The shifting language comes with much of Washington focused on battles over Trump's Supreme Court and Cabinet nominees. That and controversies surrounding his temporary refugee ban have sapped energy from the health care drive.

It also comes with polls spotlighting GOP risks. A recent Associated Press-NORC Center for Public Affairs Research poll found 53 percent want to keep Obama's law in some form, and 56 percent very concerned that repeal means many will lose insurance.

House Speaker Paul Ryan, R-Wis., says Republicans want to "rescue" the health system and Thursday embraced all of the competing phraseology.

"The best way to repair a health care system is to repeal and replace Obamacare," he said.

Talk of repair dismays other Republicans, including hard-line conservatives. They say their message since Democrats enacted the 2010 law was that the GOP would repeal it, later amended to "repeal and replace."

"You've got to repeal the law that's the problem. That's what we told the voters we were going to do," said Rep.

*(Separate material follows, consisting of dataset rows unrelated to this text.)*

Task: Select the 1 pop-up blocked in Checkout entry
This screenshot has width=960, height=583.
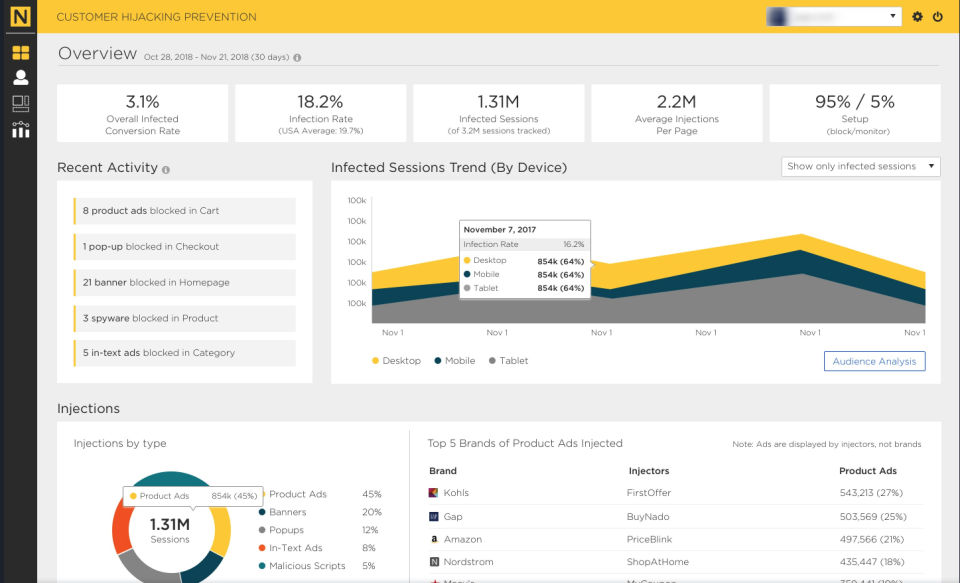Action: tap(184, 247)
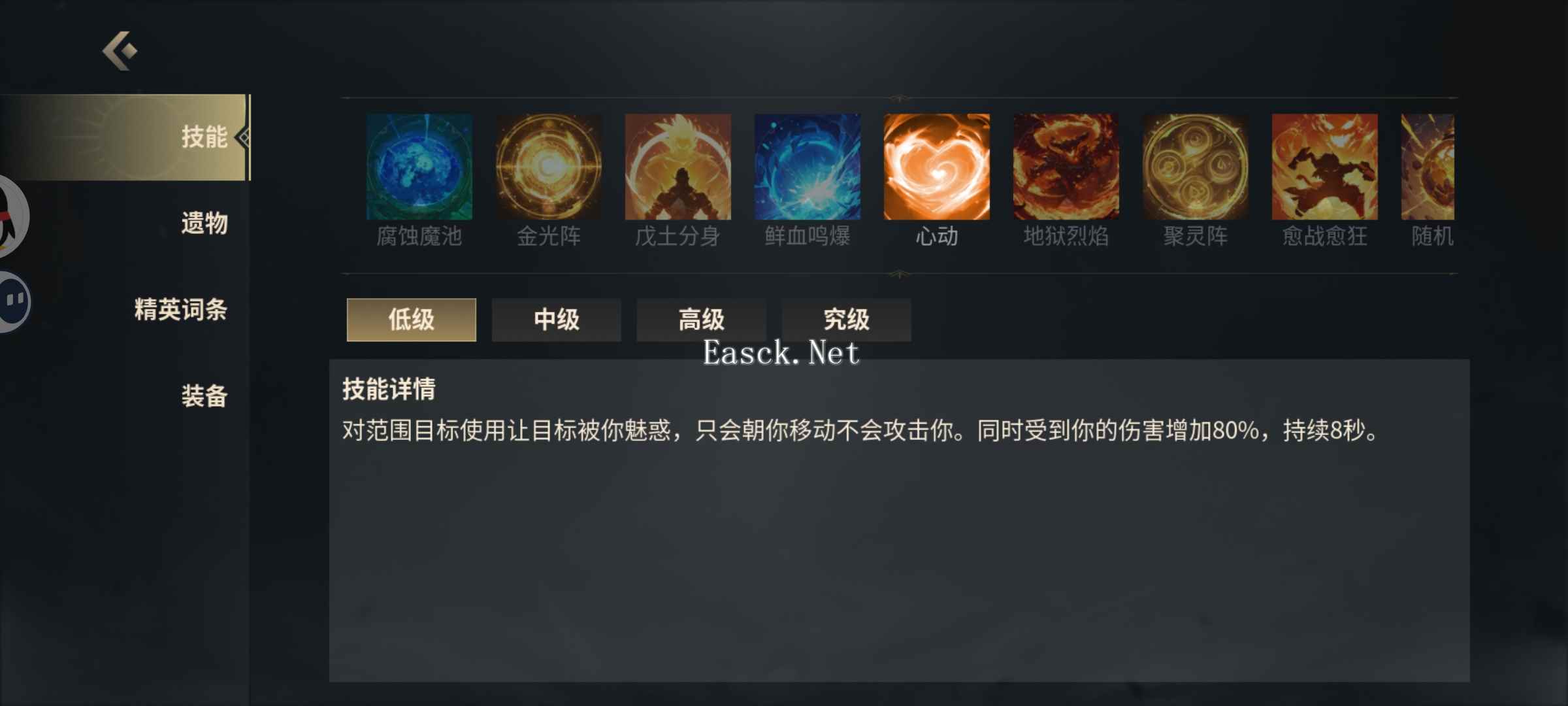Screen dimensions: 1568x706
Task: Tap the round face avatar at left edge
Action: [14, 301]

Jim Jordan, R-Ohio, a leader of the conservative House Freedom Caucus.

Jordan cites problems that have accompanied the statute, including rising premiums and deductibles and diminished choices in the individual insurance market in some communities. He says health care would improve if Obama's law vanishes.

"If you start from that premise, repair shouldn't be your mindset," Jordan said.

Democrats say the GOP's evolving language signals retreat. They say Republicans will threaten health care's availability and raise rates, angering the 20 million people who gained insurance under the law and tens of millions of others who benefit from the statute's coverage requirements.

"It puts the burden on them to come up with the so-called repairs," said No. 2 Senate Democratic leader Richard Durbin of Illinois. "What a departure from repeal it, walk away from it and America will be a better place."

Meanwhile, Republicans continue shaping proposals to void Obama's statute. Potential targets include the law's requirement that people who don't get coverage at work buy policies, the subsidies many of them receive and the tax increases imposed on higher-income people and the health industry.

Some Republicans want to reshape and cut Medicaid, which provides health coverage to lower-earning people, while others are from states that expanded it under Obama's statute. Most want to include language blocking federal payments to Planned Parenthood but some don't, and some would let states choose to keep Obama's law intact.

There are also disputes over how to provide money so people don't abruptly lose coverage and insurance companies fearing losses don't stop selling policies.

With insurers crafting their 2018 rate structures over the coming two months, the insurance industry's leading trade group made its jitters clear to Congress this week. Marilyn Tavenner, president of America's Health Insurance Plans, told Alexander's committee that insurers must know soon whether lawmakers will continue federal payments that let companies reduce out-of-pocket costs for many lower-earning customers.

Losing those subsidies "would further deteriorate an already unstable market and hurt the millions of consumers who depend on these programs for their coverage," she warned.

At a hearing Thursday before a House health subcommittee, Republicans revealed four drafts of potential bills. One would let insurers charge older customers higher rates. Another would replace the law's unpopular individual mandate with a requirement that people maintain "continuous" coverage if they want to avoid paying more for policies.